- **Problem details**:
Copy all of the material below line for line, without altering a single character.

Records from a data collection
══════════════════════════════
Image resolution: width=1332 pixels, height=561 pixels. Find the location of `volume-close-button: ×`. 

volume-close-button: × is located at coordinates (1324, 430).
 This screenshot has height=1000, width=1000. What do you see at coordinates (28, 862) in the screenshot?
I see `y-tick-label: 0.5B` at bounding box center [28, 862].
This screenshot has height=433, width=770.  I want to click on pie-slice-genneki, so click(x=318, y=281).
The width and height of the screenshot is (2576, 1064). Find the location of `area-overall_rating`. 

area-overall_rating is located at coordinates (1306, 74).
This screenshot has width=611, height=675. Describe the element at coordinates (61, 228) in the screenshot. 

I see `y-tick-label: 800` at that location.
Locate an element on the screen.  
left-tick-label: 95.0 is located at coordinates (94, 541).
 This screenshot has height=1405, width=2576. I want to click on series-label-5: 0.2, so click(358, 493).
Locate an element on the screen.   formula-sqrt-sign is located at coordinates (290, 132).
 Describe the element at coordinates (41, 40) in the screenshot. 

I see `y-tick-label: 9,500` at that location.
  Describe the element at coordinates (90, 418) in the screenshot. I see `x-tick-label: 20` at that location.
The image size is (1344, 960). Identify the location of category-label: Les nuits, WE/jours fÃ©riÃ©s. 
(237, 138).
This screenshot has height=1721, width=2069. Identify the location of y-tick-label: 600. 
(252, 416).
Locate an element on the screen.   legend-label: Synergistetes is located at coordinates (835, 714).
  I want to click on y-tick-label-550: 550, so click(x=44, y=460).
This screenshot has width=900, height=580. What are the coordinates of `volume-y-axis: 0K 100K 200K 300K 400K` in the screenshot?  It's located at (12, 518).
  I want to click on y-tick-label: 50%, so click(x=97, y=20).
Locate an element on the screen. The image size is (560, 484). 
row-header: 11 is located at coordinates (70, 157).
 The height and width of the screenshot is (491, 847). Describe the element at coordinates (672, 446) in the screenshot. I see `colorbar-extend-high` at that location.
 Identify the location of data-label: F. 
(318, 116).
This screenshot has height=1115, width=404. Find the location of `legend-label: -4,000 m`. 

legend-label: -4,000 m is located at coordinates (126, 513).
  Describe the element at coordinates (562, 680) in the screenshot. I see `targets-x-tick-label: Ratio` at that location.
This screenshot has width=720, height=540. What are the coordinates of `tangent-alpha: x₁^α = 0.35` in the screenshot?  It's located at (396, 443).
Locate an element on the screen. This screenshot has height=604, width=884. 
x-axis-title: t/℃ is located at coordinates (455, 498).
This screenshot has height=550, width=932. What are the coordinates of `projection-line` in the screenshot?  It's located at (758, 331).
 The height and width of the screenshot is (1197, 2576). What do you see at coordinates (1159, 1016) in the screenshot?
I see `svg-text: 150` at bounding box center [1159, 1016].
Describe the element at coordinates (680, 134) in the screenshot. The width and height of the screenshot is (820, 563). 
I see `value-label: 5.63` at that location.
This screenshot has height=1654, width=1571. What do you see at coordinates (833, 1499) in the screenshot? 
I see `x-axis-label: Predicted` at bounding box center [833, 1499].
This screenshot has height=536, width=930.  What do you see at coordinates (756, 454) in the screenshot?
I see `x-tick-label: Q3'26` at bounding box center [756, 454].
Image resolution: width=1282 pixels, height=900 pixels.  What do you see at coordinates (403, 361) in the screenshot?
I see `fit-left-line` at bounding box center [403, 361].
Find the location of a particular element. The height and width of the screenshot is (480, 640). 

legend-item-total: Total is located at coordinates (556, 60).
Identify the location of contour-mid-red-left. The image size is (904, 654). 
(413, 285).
══════════════════════════════
- **Finished task**:
Image resolution: width=1332 pixels, height=561 pixels. Find the location of `volume-close-button: ×`. 

volume-close-button: × is located at coordinates (1324, 430).
 This screenshot has height=1000, width=1000. What do you see at coordinates (28, 862) in the screenshot?
I see `y-tick-label: 0.5B` at bounding box center [28, 862].
This screenshot has height=433, width=770.  I want to click on pie-slice-genneki, so click(x=318, y=281).
The width and height of the screenshot is (2576, 1064). Find the location of `area-overall_rating`. 

area-overall_rating is located at coordinates (1306, 74).
This screenshot has width=611, height=675. Describe the element at coordinates (61, 228) in the screenshot. 

I see `y-tick-label: 800` at that location.
Locate an element on the screen.  
left-tick-label: 95.0 is located at coordinates (94, 541).
 This screenshot has height=1405, width=2576. I want to click on series-label-5: 0.2, so click(358, 493).
Locate an element on the screen.   formula-sqrt-sign is located at coordinates (290, 132).
 Describe the element at coordinates (41, 40) in the screenshot. 

I see `y-tick-label: 9,500` at that location.
  Describe the element at coordinates (90, 418) in the screenshot. I see `x-tick-label: 20` at that location.
The image size is (1344, 960). Identify the location of category-label: Les nuits, WE/jours fÃ©riÃ©s. 
(237, 138).
This screenshot has height=1721, width=2069. Identify the location of y-tick-label: 600. 
(252, 416).
Locate an element on the screen.   legend-label: Synergistetes is located at coordinates (835, 714).
  I want to click on y-tick-label-550: 550, so click(x=44, y=460).
This screenshot has width=900, height=580. What are the coordinates of `volume-y-axis: 0K 100K 200K 300K 400K` in the screenshot?  It's located at (12, 518).
  I want to click on y-tick-label: 50%, so click(x=97, y=20).
Locate an element on the screen. The image size is (560, 484). 
row-header: 11 is located at coordinates (70, 157).
 The height and width of the screenshot is (491, 847). Describe the element at coordinates (672, 446) in the screenshot. I see `colorbar-extend-high` at that location.
 Identify the location of data-label: F. 
(318, 116).
This screenshot has height=1115, width=404. Find the location of `legend-label: -4,000 m`. 

legend-label: -4,000 m is located at coordinates (126, 513).
  Describe the element at coordinates (562, 680) in the screenshot. I see `targets-x-tick-label: Ratio` at that location.
This screenshot has width=720, height=540. What are the coordinates of `tangent-alpha: x₁^α = 0.35` in the screenshot?  It's located at (396, 443).
Locate an element on the screen. This screenshot has height=604, width=884. 
x-axis-title: t/℃ is located at coordinates (455, 498).
This screenshot has height=550, width=932. What are the coordinates of `projection-line` in the screenshot?  It's located at (758, 331).
 The height and width of the screenshot is (1197, 2576). What do you see at coordinates (1159, 1016) in the screenshot?
I see `svg-text: 150` at bounding box center [1159, 1016].
Describe the element at coordinates (680, 134) in the screenshot. The width and height of the screenshot is (820, 563). 
I see `value-label: 5.63` at that location.
This screenshot has height=1654, width=1571. What do you see at coordinates (833, 1499) in the screenshot? 
I see `x-axis-label: Predicted` at bounding box center [833, 1499].
This screenshot has height=536, width=930.  What do you see at coordinates (756, 454) in the screenshot?
I see `x-tick-label: Q3'26` at bounding box center [756, 454].
Image resolution: width=1282 pixels, height=900 pixels.  What do you see at coordinates (403, 361) in the screenshot?
I see `fit-left-line` at bounding box center [403, 361].
Find the location of a particular element. The height and width of the screenshot is (480, 640). 

legend-item-total: Total is located at coordinates (556, 60).
Identify the location of contour-mid-red-left. The image size is (904, 654). 
(413, 285).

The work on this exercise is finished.